- [What to produce]:
Output each entry exactly as written.

- [Data for the task]:
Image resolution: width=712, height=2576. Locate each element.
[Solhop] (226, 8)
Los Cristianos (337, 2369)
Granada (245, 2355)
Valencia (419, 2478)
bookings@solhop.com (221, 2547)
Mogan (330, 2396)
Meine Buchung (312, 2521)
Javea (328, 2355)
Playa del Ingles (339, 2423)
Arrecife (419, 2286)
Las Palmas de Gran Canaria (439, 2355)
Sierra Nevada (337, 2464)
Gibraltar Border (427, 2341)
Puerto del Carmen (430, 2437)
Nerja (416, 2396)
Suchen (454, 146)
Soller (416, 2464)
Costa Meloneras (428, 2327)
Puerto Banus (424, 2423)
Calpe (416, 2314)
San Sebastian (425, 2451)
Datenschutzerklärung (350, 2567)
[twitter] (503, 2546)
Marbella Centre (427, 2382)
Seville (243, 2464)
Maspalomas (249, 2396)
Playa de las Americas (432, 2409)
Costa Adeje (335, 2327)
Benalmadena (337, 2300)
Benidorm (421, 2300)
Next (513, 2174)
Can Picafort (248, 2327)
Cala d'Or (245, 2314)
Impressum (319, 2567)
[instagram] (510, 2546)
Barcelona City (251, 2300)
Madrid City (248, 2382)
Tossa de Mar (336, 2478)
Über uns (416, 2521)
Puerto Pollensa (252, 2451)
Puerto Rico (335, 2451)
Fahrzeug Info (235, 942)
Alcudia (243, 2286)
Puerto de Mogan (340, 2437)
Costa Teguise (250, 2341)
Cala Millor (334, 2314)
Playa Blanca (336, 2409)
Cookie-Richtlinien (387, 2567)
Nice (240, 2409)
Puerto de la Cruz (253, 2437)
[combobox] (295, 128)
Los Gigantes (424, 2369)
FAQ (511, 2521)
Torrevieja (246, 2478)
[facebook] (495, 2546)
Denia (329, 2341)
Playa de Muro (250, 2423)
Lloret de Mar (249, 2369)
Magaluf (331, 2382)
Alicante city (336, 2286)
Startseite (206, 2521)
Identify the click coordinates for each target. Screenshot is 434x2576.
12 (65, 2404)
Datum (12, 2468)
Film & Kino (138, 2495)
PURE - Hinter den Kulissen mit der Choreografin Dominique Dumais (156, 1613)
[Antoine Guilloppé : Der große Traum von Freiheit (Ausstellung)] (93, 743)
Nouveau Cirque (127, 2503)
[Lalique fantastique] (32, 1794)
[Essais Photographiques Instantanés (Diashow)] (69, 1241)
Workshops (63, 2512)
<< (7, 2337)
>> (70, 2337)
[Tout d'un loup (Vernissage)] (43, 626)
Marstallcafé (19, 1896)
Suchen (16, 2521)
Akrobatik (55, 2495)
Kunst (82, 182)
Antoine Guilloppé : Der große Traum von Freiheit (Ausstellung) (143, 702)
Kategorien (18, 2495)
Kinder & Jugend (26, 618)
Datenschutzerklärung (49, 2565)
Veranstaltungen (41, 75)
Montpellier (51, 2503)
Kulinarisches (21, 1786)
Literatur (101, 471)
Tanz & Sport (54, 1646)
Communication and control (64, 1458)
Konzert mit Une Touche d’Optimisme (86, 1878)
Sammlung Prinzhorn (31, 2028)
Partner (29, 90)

- [Task answer]:
Image resolution: width=712, height=2576. Locate each element.
[Solhop] (226, 8)
Los Cristianos (337, 2369)
Granada (245, 2355)
Valencia (419, 2478)
bookings@solhop.com (221, 2547)
Mogan (330, 2396)
Meine Buchung (312, 2521)
Javea (328, 2355)
Playa del Ingles (339, 2423)
Arrecife (419, 2286)
Las Palmas de Gran Canaria (439, 2355)
Sierra Nevada (337, 2464)
Gibraltar Border (427, 2341)
Puerto del Carmen (430, 2437)
Nerja (416, 2396)
Suchen (454, 146)
Soller (416, 2464)
Costa Meloneras (428, 2327)
Puerto Banus (424, 2423)
Calpe (416, 2314)
San Sebastian (425, 2451)
Datenschutzerklärung (350, 2567)
[twitter] (503, 2546)
Marbella Centre (427, 2382)
Seville (243, 2464)
Maspalomas (249, 2396)
Playa de las Americas (432, 2409)
Costa Adeje (335, 2327)
Benalmadena (337, 2300)
Benidorm (421, 2300)
Next (513, 2174)
Can Picafort (248, 2327)
Cala d'Or (245, 2314)
Impressum (319, 2567)
[instagram] (510, 2546)
Barcelona City (251, 2300)
Madrid City (248, 2382)
Tossa de Mar (336, 2478)
Über uns (416, 2521)
Puerto Pollensa (252, 2451)
Puerto Rico (335, 2451)
Fahrzeug Info (235, 942)
Alcudia (243, 2286)
Puerto de Mogan (340, 2437)
Costa Teguise (250, 2341)
Cala Millor (334, 2314)
Playa Blanca (336, 2409)
Cookie-Richtlinien (387, 2567)
Nice (240, 2409)
Puerto de la Cruz (253, 2437)
[combobox] (295, 128)
Los Gigantes (424, 2369)
FAQ (511, 2521)
Torrevieja (246, 2478)
[facebook] (495, 2546)
Denia (329, 2341)
Playa de Muro (250, 2423)
Lloret de Mar (249, 2369)
Magaluf (331, 2382)
Alicante city (336, 2286)
Startseite (206, 2521)
Identify the click coordinates for each target. Screenshot is 434x2576.
12 (65, 2404)
Datum (12, 2468)
Film & Kino (138, 2495)
PURE - Hinter den Kulissen mit der Choreografin Dominique Dumais (156, 1613)
[Antoine Guilloppé : Der große Traum von Freiheit (Ausstellung)] (93, 743)
Nouveau Cirque (127, 2503)
[Lalique fantastique] (32, 1794)
[Essais Photographiques Instantanés (Diashow)] (69, 1241)
Workshops (63, 2512)
<< (7, 2337)
>> (70, 2337)
[Tout d'un loup (Vernissage)] (43, 626)
Marstallcafé (19, 1896)
Suchen (16, 2521)
Akrobatik (55, 2495)
Kunst (82, 182)
Antoine Guilloppé : Der große Traum von Freiheit (Ausstellung) (143, 702)
Kategorien (18, 2495)
Kinder & Jugend (26, 618)
Datenschutzerklärung (49, 2565)
Veranstaltungen (41, 75)
Montpellier (51, 2503)
Kulinarisches (21, 1786)
Literatur (101, 471)
Tanz & Sport (54, 1646)
Communication and control (64, 1458)
Konzert mit Une Touche d’Optimisme (86, 1878)
Sammlung Prinzhorn (31, 2028)
Partner (29, 90)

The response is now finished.